– Я из Москвы, – сказал Маркел. – Из Разбойного приказа!
И показал овчинку. Подьячий сразу оробел и нетвёрдым голосом ответил:
– А я Демьян Аристархов сын Гычев, здешний, вымский, губной староста.
– А где твоё начальство?! – грозно спросил Маркел.
– Моё начальство это я и есть, – ответил Гычев. – Других сюда не посылают. Один я здесь! Ну и ещё есть у меня помощник, это Санька, губной целовальник. Санька уже домой пошёл, а я задержался.
Сверху начали побрякивать колокола. Маркел тяжко вздохнул и, повернувшись на ближайший храм, перекрестился.
– У нас тут лепота, – продолжил Гычев. – А вон там, за часовней, раньше росла вогульская молельная берёза. Вот такущая!
И показал, какая, и прибавил, что может отвести туда, дать посмотреть.
– Это после, – ответил Маркел. – Я с дороги. Продрог очень.
– И это у нас всегда есть! – радостно воскликнул Гычев. – Проходи!
Маркел вошёл в избу. Гычев втащил его узел и бросил на лавку, а сам полез в печь, разгрёб угли, сказал:
– Сейчас согреем. – И спросил: – Как тебя звать?

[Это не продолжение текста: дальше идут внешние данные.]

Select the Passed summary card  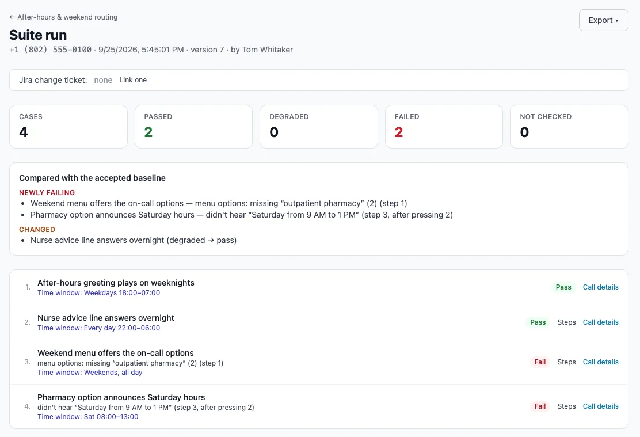point(193,127)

Маркел назвал себя, а после, подумав, прибавил:
– Петрович.
– Это хорошо! – сказал Гычев, шуруя в печи. – Пётр есть камень, сиречь сила, а без силы нам никак. Сейчас каша подойдёт, а мы пока по маленькой.
Он взял с полки кувшин и шкалики, поправил в лучине свет, налил, сказал:
– Нынче сочельник. Завтра Господь родится. С Богом!
Они выпили. После ещё выпили – за Богородицу. Маркелу стало хорошо. А тут и каша подоспела. Гычев нарезал сала. Ещё выпили. Маркел размяк и подобрел. Гычев почуял это и сразу спросил, по какому делу Маркел едет и куда. Маркел вместо ответа только усмехнулся. Тогда Гычев тоже усмехнулся и сказал, что это ему и так известно – Маркел приехал по лугуевский ясак. Маркел посмотрел на Гычева, подумал и сказал:
– Да, это верно. А как ты про то узнал?
– А что у нас ещё могло случиться? – удивился Гычев. – У нас здесь ничего не случается. У нас порядок! Колокола звенят, службы служатся. Ну и ещё раз в год приезжают вогулы, привозят ясак, а тут их уже ждут ваши стрельцы. А в этом году вогулы не приехали, стрельцы их ждали, ждали, не дождались и уехали ни с чем. Пропал царёв ясак!
Маркел задумался. Потом спросил:
– А что это Лугуй вдруг захотел возить ясак не в наши сибирские городки, а это ему было бы намного ближе, а, через Камень, к вам сюда, в такую даль?
На что Гычев усмехнулся и ответил:
– Ну, может, это для кого и даль, конечно, но зато почётная. Потому что это же только для вас, московских, наши места – глушь несусветная, но мы-то знаем, что это не так. Эти места очень знаменитые! Тут же в былые времена росла самая в наших краях высокая молельная берёза. Вот такая в комле! К ней отовсюду вогулы сходились, носили ей всякое. И этих даров вокруг неё было навалено в три роста, может, даже выше. А потом пришли наши монахи и её срубили. Когда та берёза падала, вот где было грохоту! Вогулы напугались и крестились. И стали нашими. И также земля вокруг вся стала наша. А те вогулы, что не испугались и не стали нашими, ушли за Камень. Это очень давно было, может, двести лет тому назад, но вогулы, те и эти, наши и не наши, про эту берёзу крепко помнят. И также помнил и Лугуй. Он, когда к нам приезжал с ясаком, всегда ходил на то место.